NIV Among those who were chosen were some from Judah: Daniel, Hananiah, Mishael and Azariah.
NASB Now among them from the sons of Judah were Daniel, Hananiah, Mishael, and Azariah.
CSB Among them, from the Judahites, were Daniel, Hananiah, Mishael, and Azariah.
NLT Daniel, Hananiah, Mishael, and Azariah were four of the young men chosen, all from the tribe of Judah.
KJV Now among these were of the children of Judah, Daniel, Hananiah, Mishael, and Azariah:

What does Daniel 1:6 mean?

Only four of the children taken into Nebuchadnezzar's reeducation program (Daniel 1:3–5) are mentioned by name. There would have been others, but these are the only ones who factor directly into Daniel's story. These were descendants of Jewish royalty taken, in part, so they could be molded into mediators between Israel and their Babylonian captors. These four boys are identified as members of the tribe of Judah, the same tribe as David and the Messiah, Jesus Christ (1 Samuel 17:12; Luke 3:23–38; Revelation 5:5; 22:16). Each carries a birth name referring to the God of Israel, but their new masters will assign them names tied to Babylonian religion:

Daniye'l, or "Daniel," means "God is my judge." His given Babylonian name will be Beltasha'tstsar, or "Belteshazzar," a call for protection from the false god Bel, or possibly "Lord of the straightened's treasure."

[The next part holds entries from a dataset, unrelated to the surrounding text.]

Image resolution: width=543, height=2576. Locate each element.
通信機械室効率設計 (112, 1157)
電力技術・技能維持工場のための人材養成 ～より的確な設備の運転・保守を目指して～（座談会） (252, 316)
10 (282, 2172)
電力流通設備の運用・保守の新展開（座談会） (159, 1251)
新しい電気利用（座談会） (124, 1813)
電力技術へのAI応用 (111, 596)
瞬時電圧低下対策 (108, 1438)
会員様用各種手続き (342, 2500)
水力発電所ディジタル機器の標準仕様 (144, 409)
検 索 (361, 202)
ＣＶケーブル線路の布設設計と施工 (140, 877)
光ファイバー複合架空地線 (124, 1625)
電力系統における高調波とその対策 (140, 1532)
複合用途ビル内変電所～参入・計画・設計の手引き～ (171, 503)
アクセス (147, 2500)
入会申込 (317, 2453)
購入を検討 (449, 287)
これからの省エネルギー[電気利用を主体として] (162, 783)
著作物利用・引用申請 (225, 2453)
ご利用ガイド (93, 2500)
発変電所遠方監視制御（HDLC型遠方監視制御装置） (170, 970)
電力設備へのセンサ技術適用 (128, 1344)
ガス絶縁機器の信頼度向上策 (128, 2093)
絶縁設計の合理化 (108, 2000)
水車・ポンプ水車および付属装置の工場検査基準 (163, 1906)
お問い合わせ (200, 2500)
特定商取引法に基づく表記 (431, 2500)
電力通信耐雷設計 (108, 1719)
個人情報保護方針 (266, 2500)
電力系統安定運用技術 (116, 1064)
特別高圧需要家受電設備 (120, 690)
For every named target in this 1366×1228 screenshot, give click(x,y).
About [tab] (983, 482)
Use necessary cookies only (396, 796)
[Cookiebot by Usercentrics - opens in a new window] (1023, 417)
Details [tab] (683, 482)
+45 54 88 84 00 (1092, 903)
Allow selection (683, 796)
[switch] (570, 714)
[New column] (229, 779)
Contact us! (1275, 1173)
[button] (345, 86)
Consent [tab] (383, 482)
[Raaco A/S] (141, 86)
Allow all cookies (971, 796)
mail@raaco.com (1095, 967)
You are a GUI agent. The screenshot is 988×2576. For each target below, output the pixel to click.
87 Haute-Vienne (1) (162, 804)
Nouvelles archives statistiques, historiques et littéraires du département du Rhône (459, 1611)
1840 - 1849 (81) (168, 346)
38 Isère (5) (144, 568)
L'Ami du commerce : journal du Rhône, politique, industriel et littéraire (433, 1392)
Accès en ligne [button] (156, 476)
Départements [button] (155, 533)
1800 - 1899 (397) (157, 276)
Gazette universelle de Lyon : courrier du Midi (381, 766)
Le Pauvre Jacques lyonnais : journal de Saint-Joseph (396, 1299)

Chananyah, or "Hananiah," means "Yahweh has favored." His assigned pagan name will be Sadrak', or "Shadrach," possibly a reference to the false god Marduk, or as meaning "decree of the moon-god" or "I fear a god."

Miysha'el, or "Mishael," means "who is what God is?" This is similar to the name Miyka'el, or "Michael," which means "who is like God?" His new designation will be Meyshak, or "Meshach," meaning "guest of a king," or perhaps "I am humble before a god."

'Azaryah, or "Azariah," means "Yahweh has helped." He will be given the Babylonian name 'Abed Nagow, or "Abed-nego," meaning "servant of Nebo," in reference to the son of the Babylonian deity Marduk.

All four captives will demonstrate that names, themselves, do not define a person's destiny. Daniel will be renowned for his faithfulness to God (Ezekiel 14:14, 20; Daniel 6), only using the new Babylonian name is his book when others apply it to him. The other captives, most famously known be their new names of Shadrach, Meshach, and Abednego, will feature in a classic story about bravery in the face of persecution (Daniel 3).